É UMA QUESTÃO DE DIAS EM MARIUPOL
Carmona considera que a cidade de Mariupol, bloqueada por terra e por mar, será levada à rendição. A Rússia vem usando a estratégia de cerco, em que suas forças não usam a mesma violência destrutiva que foi utilizada, por exemplo, pelos americanos na Iugoslávia ou no Iraque. Nestes tristes episódios, houve uma agressão direta às cidades, com intensa destruição urbana e mortes de civis.

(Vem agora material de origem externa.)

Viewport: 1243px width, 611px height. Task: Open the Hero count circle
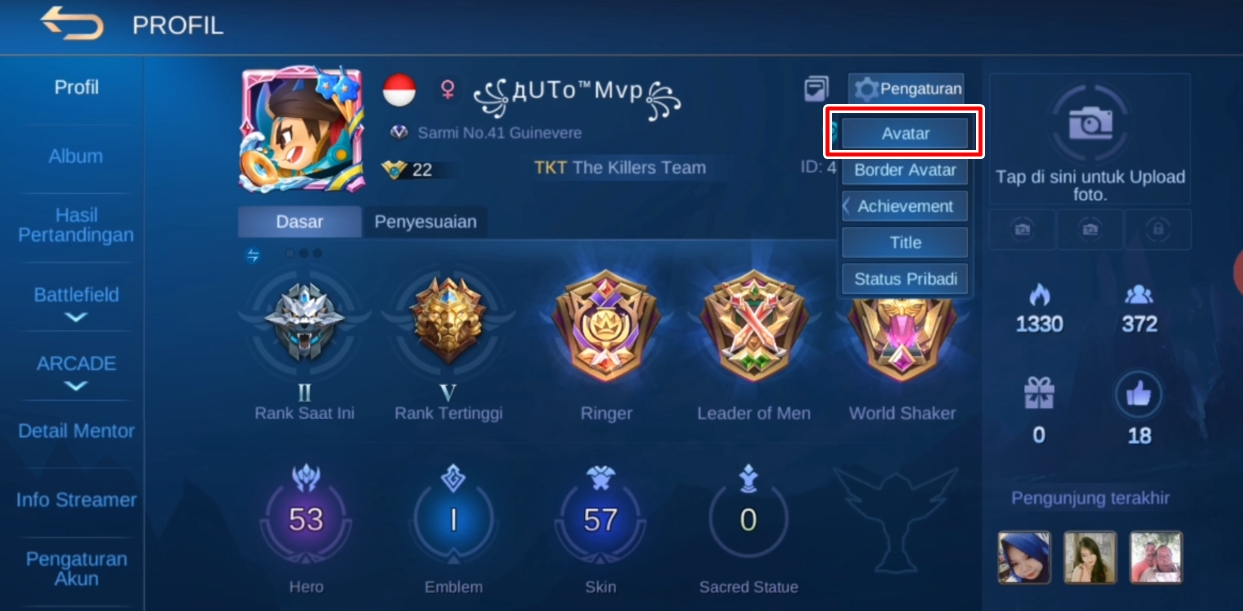coord(306,520)
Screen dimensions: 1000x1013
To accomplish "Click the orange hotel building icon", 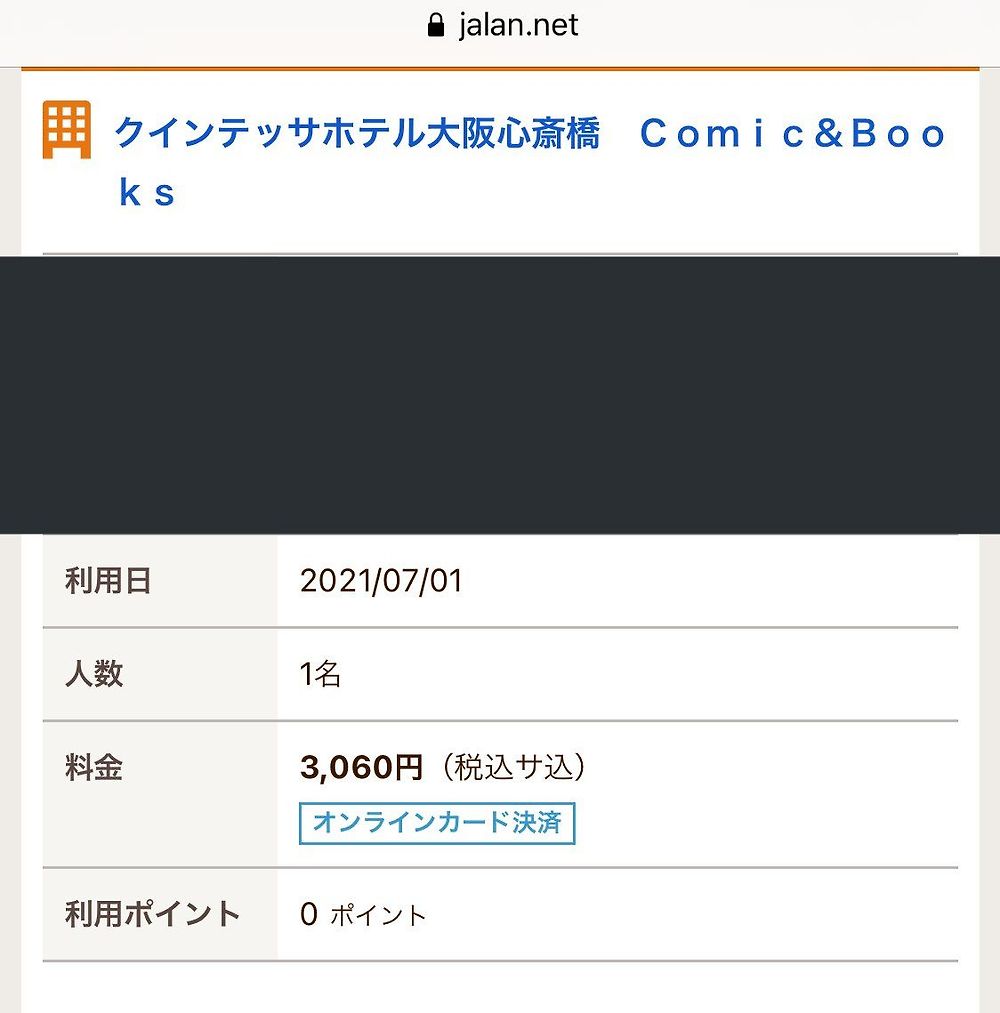I will (x=67, y=129).
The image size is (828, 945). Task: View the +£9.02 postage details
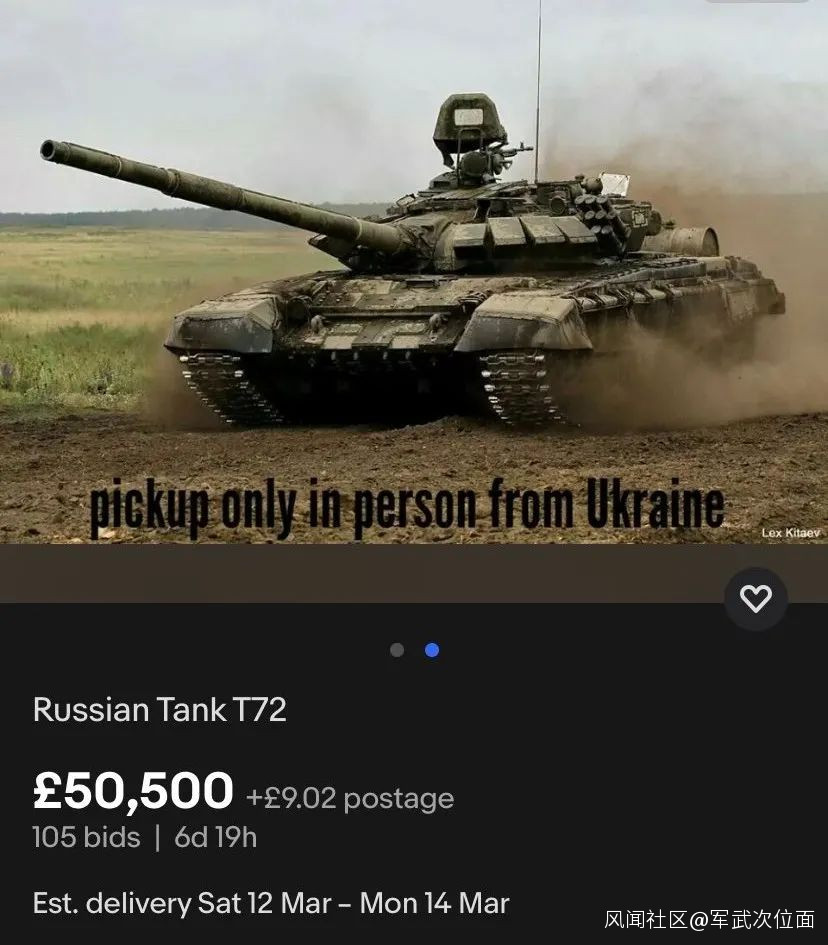(x=350, y=798)
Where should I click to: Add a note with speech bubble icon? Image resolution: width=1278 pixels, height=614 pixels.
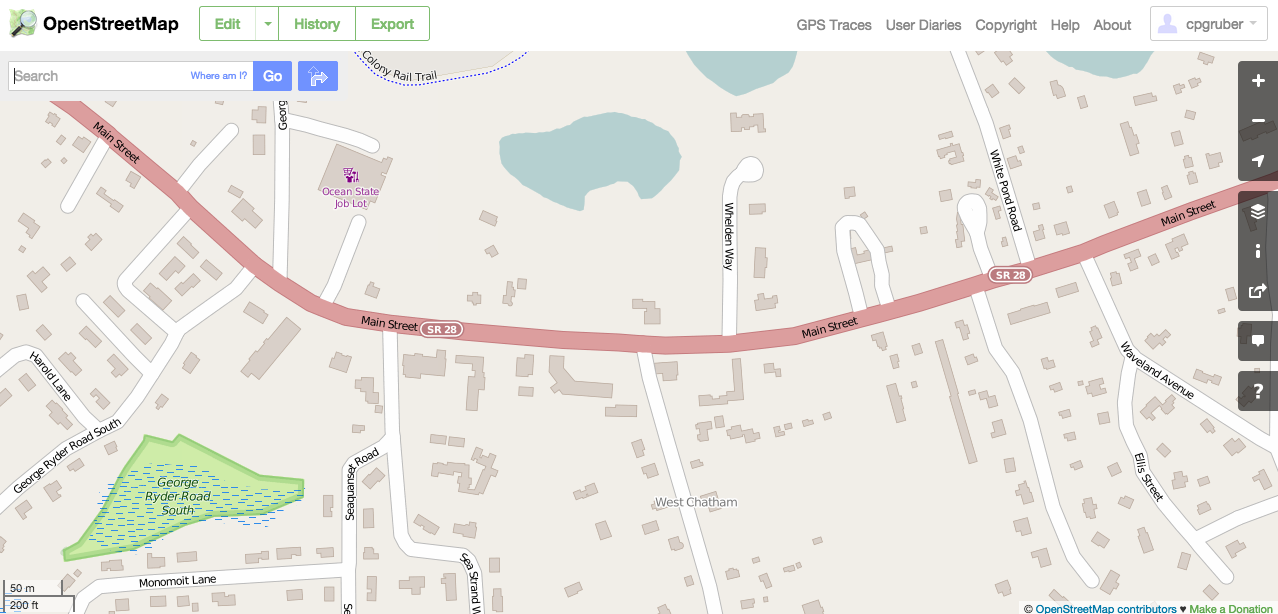coord(1258,341)
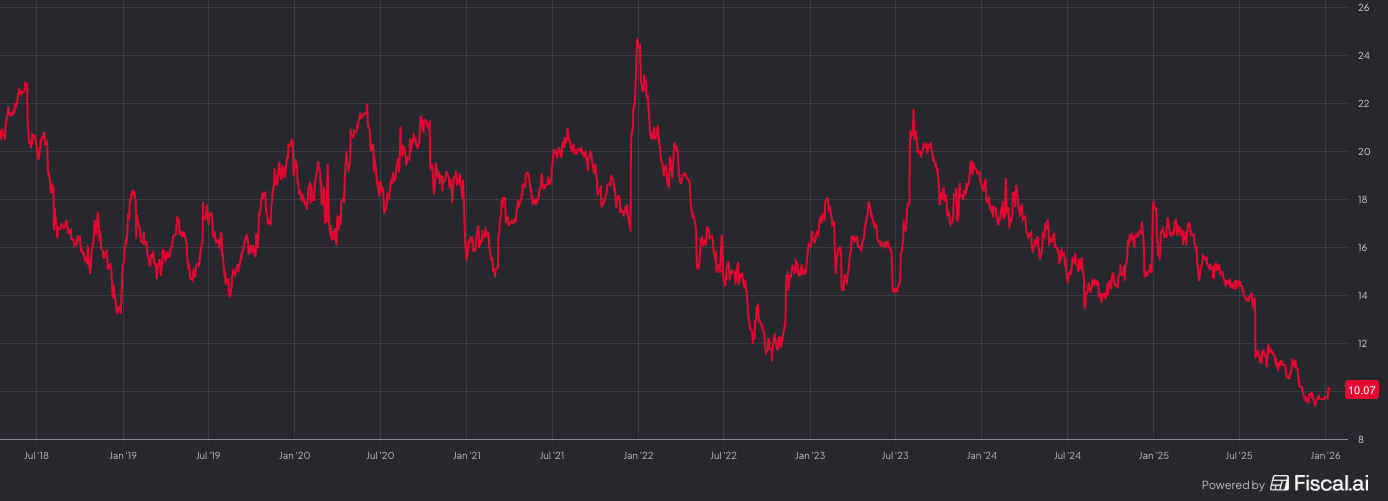Image resolution: width=1388 pixels, height=501 pixels.
Task: Click the Jan '25 x-axis label
Action: (1153, 456)
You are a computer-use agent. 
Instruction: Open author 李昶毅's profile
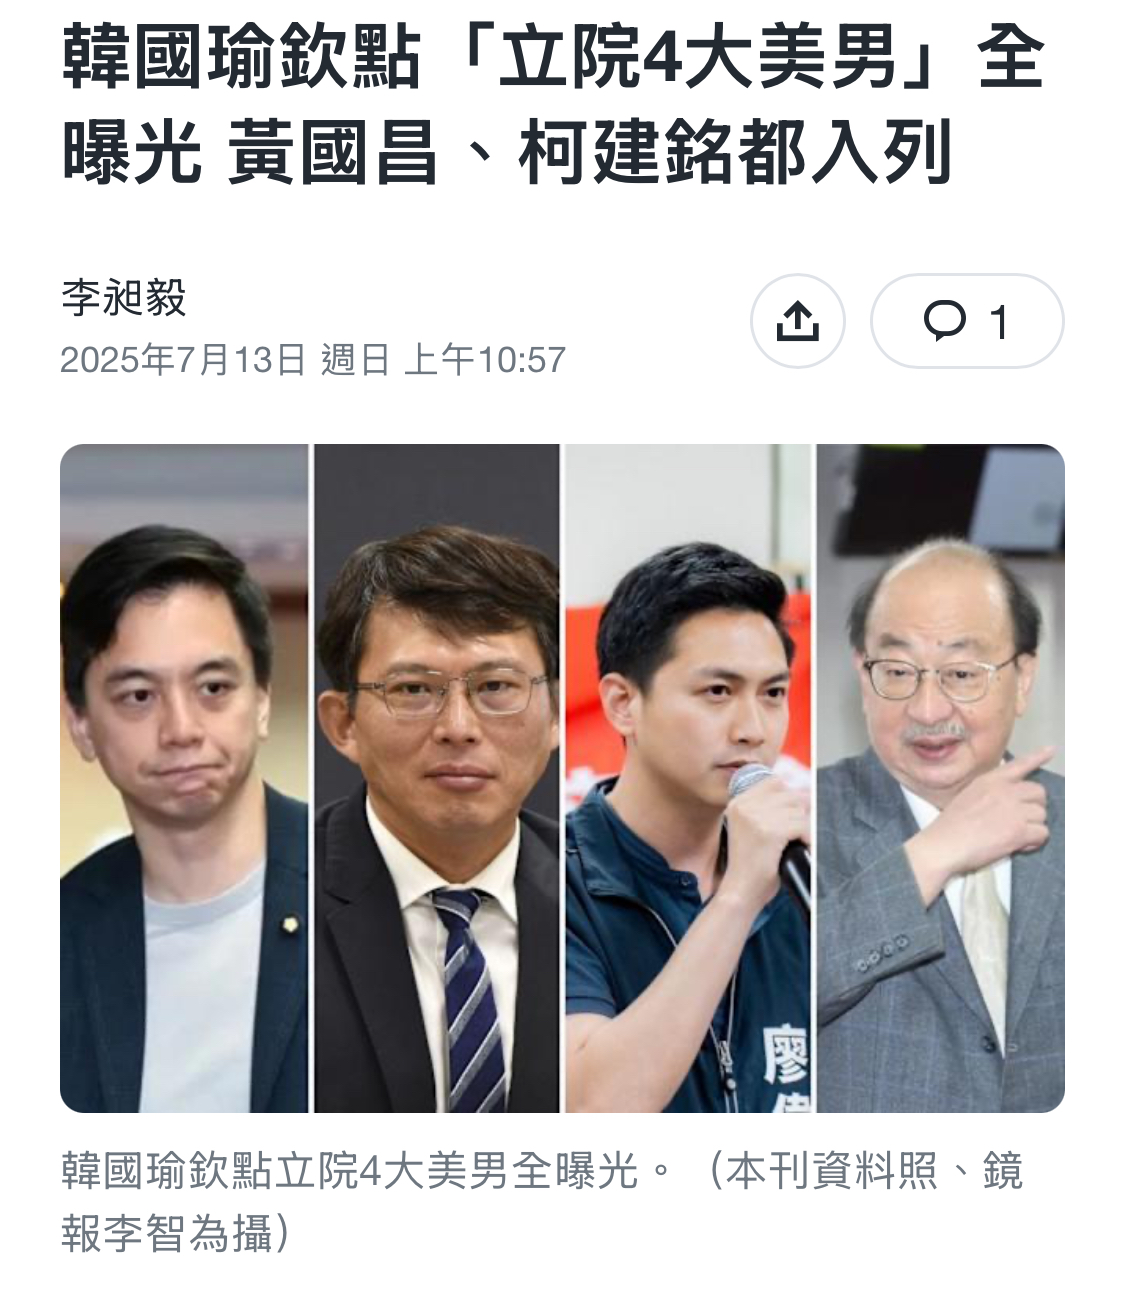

Na avaliação do especialista da ESG, “é uma questão de dias para que Mariupol colapse”. Dentro desse mesmo raciocínio, o professor analisa que o próximo objetivo será a cidade portuária de Odessa onde, segundo ele, “já há ações militares e a cidade já está bloqueada por mar”.
Odessa é uma cidade que fica no sul da Ucrânia onde os nazistas, fortalecidos pelo golpe de 2014, queimaram vivos 43 pessoas que protestavam contra o governo e pediam democracia. O crime ocorreu dentro da sede dos sindicatos dos trabalhadores da cidade e ficou conhecido como o “massacre de Odessa”.
Na avaliação do professor e analista, a OTAN tem apoiado a Ucrânia com treinamentos e, mais recentemente, com o fornecimento de armas e suprimentos. E, até mesmo com pessoal militar, na forma de “voluntários”. Mas, segundo ele, “há poucas chances de uma entrada formal de forças diretamente da OTAN no conflito”, porque isso significaria, em sua opinião, “um enfrentamento de potencias militares nuclearmente armadas”. E, segundo Carmona, “isso não é desejável por ninguém, porque um conflito nuclear seria ruim para todos”.
S.C.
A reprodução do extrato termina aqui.